Where a line holds the word "computer", copy it from the records.

START LISTED RECORDS

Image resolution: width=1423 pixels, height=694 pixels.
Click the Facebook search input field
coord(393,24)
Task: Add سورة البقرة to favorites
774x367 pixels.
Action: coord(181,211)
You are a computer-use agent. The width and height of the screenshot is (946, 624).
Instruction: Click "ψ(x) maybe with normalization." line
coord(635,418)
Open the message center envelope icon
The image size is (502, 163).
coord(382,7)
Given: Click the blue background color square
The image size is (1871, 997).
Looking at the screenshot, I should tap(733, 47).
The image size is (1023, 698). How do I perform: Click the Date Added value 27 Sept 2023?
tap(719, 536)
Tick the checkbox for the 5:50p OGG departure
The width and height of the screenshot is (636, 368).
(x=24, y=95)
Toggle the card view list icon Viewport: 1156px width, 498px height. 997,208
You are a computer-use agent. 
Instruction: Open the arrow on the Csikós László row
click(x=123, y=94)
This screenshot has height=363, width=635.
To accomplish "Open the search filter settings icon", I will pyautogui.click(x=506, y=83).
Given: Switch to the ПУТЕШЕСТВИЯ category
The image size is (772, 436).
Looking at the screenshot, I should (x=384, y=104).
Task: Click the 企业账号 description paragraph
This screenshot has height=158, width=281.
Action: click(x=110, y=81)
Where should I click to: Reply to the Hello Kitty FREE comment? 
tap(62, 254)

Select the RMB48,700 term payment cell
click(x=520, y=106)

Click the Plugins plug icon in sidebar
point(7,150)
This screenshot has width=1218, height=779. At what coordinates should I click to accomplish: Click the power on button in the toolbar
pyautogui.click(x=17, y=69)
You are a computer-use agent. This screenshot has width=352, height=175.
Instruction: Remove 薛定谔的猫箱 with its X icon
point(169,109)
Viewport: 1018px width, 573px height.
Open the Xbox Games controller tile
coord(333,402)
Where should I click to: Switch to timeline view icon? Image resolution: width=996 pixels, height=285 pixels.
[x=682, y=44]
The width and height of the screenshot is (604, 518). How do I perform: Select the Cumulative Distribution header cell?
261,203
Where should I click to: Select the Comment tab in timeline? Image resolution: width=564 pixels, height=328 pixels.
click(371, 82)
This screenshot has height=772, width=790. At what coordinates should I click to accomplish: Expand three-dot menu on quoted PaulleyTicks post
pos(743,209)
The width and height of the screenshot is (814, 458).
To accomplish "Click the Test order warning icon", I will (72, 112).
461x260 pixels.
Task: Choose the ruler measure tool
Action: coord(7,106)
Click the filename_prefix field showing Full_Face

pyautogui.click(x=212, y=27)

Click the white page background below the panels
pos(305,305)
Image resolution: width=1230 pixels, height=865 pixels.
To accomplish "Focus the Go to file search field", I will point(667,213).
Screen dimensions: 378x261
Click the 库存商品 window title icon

END LISTED RECORDS

▶ [RESPONSE]
You are a computer-use agent. The width and height of the screenshot is (946, 624).
You are a computer-use agent. 
You are a computer-use agent. This screenshot has width=352, height=175.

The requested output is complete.